I also highly recommend using weight measurements for the cake ingredients. It’s important that the measurements are precise. You’ll have a much better cake texture this way!
Yule log cake ingredients
There are 3 components to this yule log recipe and the ingredient list is quite long. Let’s take a look…
- Egg – They get whipped to add air into the cake
- Sugar – Needed for sweetness
- Vanilla – As always, use a high-quality extract
- Flour – Just a little is needed in order to give the cake structure
- Cocoa Powder – For this recipe, I used Hershey’s Special Dark Cocoa
- Leavener – A little baking powder is needed to help the cake rise
- salt – Always add salt
- Yogurt – Keeps the cake supremely tender and delicate
- Oil – Keeps the cake from drying out so it won’t break when you roll it
- Confectioners’ Sugar – Used for dusting the cake to roll it and it’s used in the filling
- Cream cheese – The base of the filling
- Butter – Mixed with the cream cheese and confectioners’ sugar to make a silky but sturdy filling
- Semi-sweet chocolate – Use high-quality baking chocolate, not chocolate chips
- Heavy cream – Is used to make the chocolate ganache
How to make a yule log?
Making a yule log cake can seem daunting but it’s actually quite easy to do. Let me show you how…
1) First, make the chocolate sponge cake in a 17×12-inch jelly roll pan. Be sure to line the bottom of the pan with parchment paper and grease it well!
2) Turn the warm cake out onto a tea towel that has been generously dusted with confectioners’ sugar. Remove the parchment paper and dust the top of the cake with another generous amount of confectioners’ sugar.
3) Starting with the short side, roll the cake tightly with the towel and let it cool completely. This will help it keep its shape without breaking once you fill and reroll it.
4) Make the cream cheese filling then carefully unroll the cooled cake and spread the filling evenly over the cake. I like to leave a 1/2-inch naked border around the edges so the filling doesn’t squeeze out once rolled.
5) Reroll the cake without the towel this time, and place it seam side down on a serving platter. Cover it with plastic wrap and refrigerate while you make the frosting.
6) Make the frosting by pouring warm cream over finely chopped chocolate and stirring until melted and smooth. Pop the ganache in the refrigerator for 15 minutes so it cools then whip it with an electric mixer until it becomes a spreadable consistency.

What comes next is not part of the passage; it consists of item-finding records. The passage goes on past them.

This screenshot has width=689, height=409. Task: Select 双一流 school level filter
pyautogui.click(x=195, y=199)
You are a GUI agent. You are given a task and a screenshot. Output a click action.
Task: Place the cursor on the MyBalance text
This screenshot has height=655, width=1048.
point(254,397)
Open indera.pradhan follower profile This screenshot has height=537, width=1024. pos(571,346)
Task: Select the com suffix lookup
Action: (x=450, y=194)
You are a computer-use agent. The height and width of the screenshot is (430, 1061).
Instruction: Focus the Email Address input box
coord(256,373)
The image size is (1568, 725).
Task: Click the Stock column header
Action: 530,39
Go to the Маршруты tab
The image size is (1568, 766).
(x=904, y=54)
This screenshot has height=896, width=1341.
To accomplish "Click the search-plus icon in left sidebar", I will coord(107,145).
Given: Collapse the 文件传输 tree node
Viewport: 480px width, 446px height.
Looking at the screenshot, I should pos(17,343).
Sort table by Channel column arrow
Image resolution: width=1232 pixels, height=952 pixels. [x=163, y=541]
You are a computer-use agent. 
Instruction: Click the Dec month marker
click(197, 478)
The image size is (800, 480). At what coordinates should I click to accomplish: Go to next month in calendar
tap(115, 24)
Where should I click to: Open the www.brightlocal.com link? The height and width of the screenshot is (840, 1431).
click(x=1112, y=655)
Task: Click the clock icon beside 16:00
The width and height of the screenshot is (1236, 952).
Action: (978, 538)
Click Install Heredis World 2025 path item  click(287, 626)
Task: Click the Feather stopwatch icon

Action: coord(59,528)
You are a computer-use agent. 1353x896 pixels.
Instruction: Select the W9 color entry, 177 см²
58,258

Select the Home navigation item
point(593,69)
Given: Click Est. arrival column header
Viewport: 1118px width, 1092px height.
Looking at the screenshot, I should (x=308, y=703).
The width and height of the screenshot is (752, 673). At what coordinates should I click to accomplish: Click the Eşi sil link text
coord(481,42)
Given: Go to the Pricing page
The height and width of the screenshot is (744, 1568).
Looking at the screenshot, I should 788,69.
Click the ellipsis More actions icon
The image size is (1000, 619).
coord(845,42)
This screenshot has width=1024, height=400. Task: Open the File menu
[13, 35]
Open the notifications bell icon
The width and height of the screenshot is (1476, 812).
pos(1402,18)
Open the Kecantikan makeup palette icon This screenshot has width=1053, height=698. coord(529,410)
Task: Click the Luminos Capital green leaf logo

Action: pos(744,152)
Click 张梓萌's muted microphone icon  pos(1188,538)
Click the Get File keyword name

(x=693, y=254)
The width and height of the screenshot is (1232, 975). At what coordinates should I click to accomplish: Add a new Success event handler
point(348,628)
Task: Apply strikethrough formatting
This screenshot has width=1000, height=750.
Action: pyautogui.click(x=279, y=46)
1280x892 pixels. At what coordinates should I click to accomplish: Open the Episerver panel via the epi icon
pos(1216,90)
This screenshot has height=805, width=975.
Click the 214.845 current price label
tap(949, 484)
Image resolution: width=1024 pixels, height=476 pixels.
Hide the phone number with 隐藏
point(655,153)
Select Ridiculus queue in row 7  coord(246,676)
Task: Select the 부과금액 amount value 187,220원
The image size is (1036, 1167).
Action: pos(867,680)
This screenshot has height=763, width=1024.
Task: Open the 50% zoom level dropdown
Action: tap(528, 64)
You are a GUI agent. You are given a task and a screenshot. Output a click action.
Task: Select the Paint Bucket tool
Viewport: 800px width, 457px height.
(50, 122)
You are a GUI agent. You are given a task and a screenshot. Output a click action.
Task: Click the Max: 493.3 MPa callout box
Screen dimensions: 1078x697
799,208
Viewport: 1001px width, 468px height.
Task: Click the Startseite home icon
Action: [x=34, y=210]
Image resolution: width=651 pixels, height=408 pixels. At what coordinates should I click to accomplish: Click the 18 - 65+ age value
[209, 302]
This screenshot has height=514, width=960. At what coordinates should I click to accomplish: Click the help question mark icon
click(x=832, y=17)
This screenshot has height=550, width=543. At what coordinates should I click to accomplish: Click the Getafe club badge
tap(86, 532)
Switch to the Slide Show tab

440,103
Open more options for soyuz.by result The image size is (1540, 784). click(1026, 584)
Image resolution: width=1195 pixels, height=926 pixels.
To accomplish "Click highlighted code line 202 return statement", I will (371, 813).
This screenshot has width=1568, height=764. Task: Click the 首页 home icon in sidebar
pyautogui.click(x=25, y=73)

7) Cut a 3-inch piece off the end of the cake diagonally. Use a smear of ganache to attach8) the piece to the side of the cake so it looks like a branch coming out the side.
8) Spread ganache all over the cake and use the tip of a small offset spatula to create marks that resemble bark. Garnish with sugared cranberries and rosemary sprigs.
I’ll leave notes at the end of the recipe with instructions on how to make the sugared cranberries and rosemary.
How to decorate yule log?
A yule log cake can be decorated in a variety of ways! My favorite way is to slater whipped ganache over it then use a small offset spatula to create marks that resemble bark on a tree. This can also be achieved by using a fork.
The traditional yule log is garnished with marzipan mushrooms but I personally like the pops of color offered by cranberries and rosemary sprigs coated in sugar.
Tips for making this yule log cake recipe?
Each component of the cake can be made a day in advance! Store the cake rolled in the towel in the refrigerator. Cover both the filling and unwhipped chocolate ganache with a plastic wrap and store in the refrigerator. Bring everything to room temperature the next day and continue with assembling the cake.
Take extra care not to overbake the cake! Overbaking it will cause it to dry out. A dry cake is near impossible to roll without it breaking.